Row-Level Geo-Partitioning
Row-level geo-partitioning allows fine-grained control over pinning data in a user table (at a per-row level) to geographic locations, thereby allowing the data residency to be managed at the table-row level. Use-cases requiring low latency multi-region deployments, transactional consistency semantics and transparent schema change propagation across the regions would benefit from this feature.
Moving data closer to users
Geo-partitioning makes it easy for developers to move data closer to users for:
- Achieving lower latency and higher performance
- Meeting data residency requirements to comply with regulations such as GDPR
Geo-partitioning of data enables fine-grained, row-level control over the placement of table data across different geographical locations. This is accomplished in three simple steps – first, creating local transaction status tables within each region; second, partitioning a table into user-defined table partitions; and finally, pinning these partitions to the desired geographic locations by configuring metadata for each partition.

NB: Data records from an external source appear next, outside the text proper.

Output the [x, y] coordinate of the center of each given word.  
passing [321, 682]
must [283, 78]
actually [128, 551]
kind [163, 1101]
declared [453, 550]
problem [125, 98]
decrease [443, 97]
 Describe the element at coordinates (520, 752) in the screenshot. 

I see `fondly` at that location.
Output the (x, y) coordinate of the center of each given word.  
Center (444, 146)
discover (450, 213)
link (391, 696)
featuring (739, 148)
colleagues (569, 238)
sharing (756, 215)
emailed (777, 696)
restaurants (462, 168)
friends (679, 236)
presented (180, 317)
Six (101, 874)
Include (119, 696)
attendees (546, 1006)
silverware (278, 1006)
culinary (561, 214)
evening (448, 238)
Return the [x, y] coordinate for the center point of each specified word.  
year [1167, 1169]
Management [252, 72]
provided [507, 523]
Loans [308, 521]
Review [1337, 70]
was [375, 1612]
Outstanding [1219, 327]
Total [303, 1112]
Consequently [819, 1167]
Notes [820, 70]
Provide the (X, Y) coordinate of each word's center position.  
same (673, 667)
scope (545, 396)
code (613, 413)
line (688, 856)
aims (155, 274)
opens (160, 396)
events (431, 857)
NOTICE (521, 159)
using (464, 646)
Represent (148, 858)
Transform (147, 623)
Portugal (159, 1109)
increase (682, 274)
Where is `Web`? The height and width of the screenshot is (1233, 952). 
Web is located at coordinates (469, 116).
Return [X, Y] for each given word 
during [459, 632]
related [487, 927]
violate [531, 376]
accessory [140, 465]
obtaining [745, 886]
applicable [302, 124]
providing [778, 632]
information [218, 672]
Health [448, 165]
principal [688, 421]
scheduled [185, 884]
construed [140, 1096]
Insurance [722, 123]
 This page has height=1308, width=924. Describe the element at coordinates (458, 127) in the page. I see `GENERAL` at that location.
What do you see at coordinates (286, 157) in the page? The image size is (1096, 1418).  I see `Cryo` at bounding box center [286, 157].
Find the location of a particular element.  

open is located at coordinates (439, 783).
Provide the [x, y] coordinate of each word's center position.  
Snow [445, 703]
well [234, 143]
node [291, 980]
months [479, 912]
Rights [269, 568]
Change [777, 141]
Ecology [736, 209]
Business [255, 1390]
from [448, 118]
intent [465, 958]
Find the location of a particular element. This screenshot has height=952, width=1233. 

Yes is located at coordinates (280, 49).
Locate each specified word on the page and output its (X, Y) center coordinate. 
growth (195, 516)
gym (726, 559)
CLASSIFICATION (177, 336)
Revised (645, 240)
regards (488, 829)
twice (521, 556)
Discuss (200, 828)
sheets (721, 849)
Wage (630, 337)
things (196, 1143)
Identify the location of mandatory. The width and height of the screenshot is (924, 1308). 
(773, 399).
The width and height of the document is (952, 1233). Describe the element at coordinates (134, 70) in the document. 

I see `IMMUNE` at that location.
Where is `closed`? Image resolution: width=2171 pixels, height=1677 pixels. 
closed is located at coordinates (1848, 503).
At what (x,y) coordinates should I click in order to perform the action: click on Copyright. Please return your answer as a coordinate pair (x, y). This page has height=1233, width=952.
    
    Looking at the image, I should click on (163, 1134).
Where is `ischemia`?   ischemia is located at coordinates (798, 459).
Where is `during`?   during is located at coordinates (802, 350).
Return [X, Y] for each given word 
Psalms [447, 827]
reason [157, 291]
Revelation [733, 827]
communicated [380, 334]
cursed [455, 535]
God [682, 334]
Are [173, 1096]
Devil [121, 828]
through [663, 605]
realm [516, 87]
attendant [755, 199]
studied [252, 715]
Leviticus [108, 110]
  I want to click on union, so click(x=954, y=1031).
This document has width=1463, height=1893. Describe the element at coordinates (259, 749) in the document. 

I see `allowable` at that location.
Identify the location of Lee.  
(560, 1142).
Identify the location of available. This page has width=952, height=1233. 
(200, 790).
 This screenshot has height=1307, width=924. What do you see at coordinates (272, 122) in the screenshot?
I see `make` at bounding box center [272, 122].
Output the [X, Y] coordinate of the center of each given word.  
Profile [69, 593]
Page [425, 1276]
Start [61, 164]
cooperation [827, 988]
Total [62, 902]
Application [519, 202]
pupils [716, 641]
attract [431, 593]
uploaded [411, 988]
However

- The first step of creating local transaction tables within each region is done by creating a new transaction table and setting its placement.
- The second step of creating user-defined table partitions is done by designating a column of the table as the partition column that will be used to geo-partition the data. The value of this column for a given row is used to determine the table partition that the row belongs to.
- The third step involves creating partitions in the respective geographic locations using tablespaces. Note that the data in each partition can be configured to get replicated across multiple zones in a cloud provider region, or across multiple nearby regions / datacenters.
An entirely new geographic partition can be introduced dynamically by adding a new table partition and configuring it to keep the data resident in the desired geographic location. Data in one or more of the existing geographic locations can be purged efficiently simply by dropping the necessary partitions. Users of traditional RDBMS would recognize this scheme as being close to user-defined list-based table partitions, with the ability to control the geographic location of each partition.
In this deployment, users can access their data with low latencies because the data resides on servers that are geographically close by, and the queries do not need to access data in far away geographic locations.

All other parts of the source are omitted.